As the country immersed in the celebrations of Dussehra on 12 October, a horrific incident of gendered violence took place in Madhya Pradesh’s Khandwa where a Dalit Woman was burnt alive for filing a complaint against molestation. The 19-year-old Dalit woman from a village near Khandwa was set on fire by the son of the accused man whom she had reported to police for harassment, local media has reported. The offender wanted to “take revenge from the woman for his father’s insult.” The woman succumbed to the fatal burns on 17 October. The horrific crime occurred days after she had registered a police complaint against a 48-year-old man who, according to her, had “attempted to force himself on her while she was alone on the farm.”
On Friday, his son infuriated over the complaint, barged into the woman’s house, poured petrol on her, and set her on fire. A local BJP leader Mukesh Tanve is reported to make outrageous statements blaming the victim and defending the accused man who is responsible for the immolation. Tanve claimed that “the woman had staged self-immolation due to fear, but the police is wrongly treating the case as a criminal act.”

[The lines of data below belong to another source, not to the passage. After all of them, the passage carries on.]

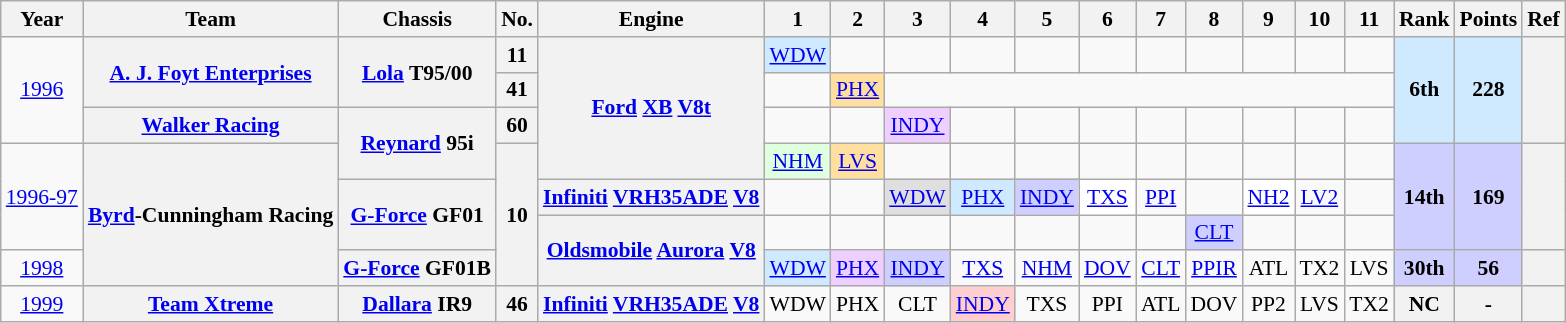
14th (1424, 198)
Byrd-Cunningham Racing (210, 215)
Chassis (417, 19)
G-Force GF01 (417, 214)
PPIR (1214, 269)
1996 (42, 90)
169 (1489, 198)
Ref (1543, 19)
- (1489, 304)
Rank (1424, 19)
2 (858, 19)
1998 (42, 269)
A. J. Foyt Enterprises (210, 72)
7 (1161, 19)
Dallara IR9 (417, 304)
Team Xtreme (210, 304)
5 (1047, 19)
PP2 (1268, 304)
3 (917, 19)
56 (1489, 269)
LV2 (1320, 197)
228 (1489, 90)
46 (517, 304)
1999 (42, 304)
4 (983, 19)
Points (1489, 19)
No. (517, 19)
Year (42, 19)
1996-97 (42, 198)
Ford XB V8t (651, 108)
Oldsmobile Aurora V8 (651, 250)
Reynard 95i (417, 144)
41 (517, 90)
Team (210, 19)
NH2 (1268, 197)
9 (1268, 19)
6th (1424, 90)
60 (517, 126)
Engine (651, 19)
8 (1214, 19)
1 (797, 19)
Walker Racing (210, 126)
6 (1108, 19)
30th (1424, 269)
G-Force GF01B (417, 269)
NC (1424, 304)
Lola T95/00 (417, 72)
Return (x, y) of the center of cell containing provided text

BJP-ruled UP, MP see a record increase in atrocities on Dalits
The recurrent cases of abuse and violence are only indicative of a larger trend of caste-based violence against Dalit women in the country which in recent years has soared in states like Madhya Pradesh, Uttar Pradesh, and Rajasthan. The Hindi heartland states remain at the top in gendered violence with a high number of atrocities against Dalits and marginalised communities. All three states are governed by the Bhartiya Janata Party and were at the top in crimes and atrocities against the Scheduled Castes and the Scheduled Tribes in the year 2022 as per the NCRB data.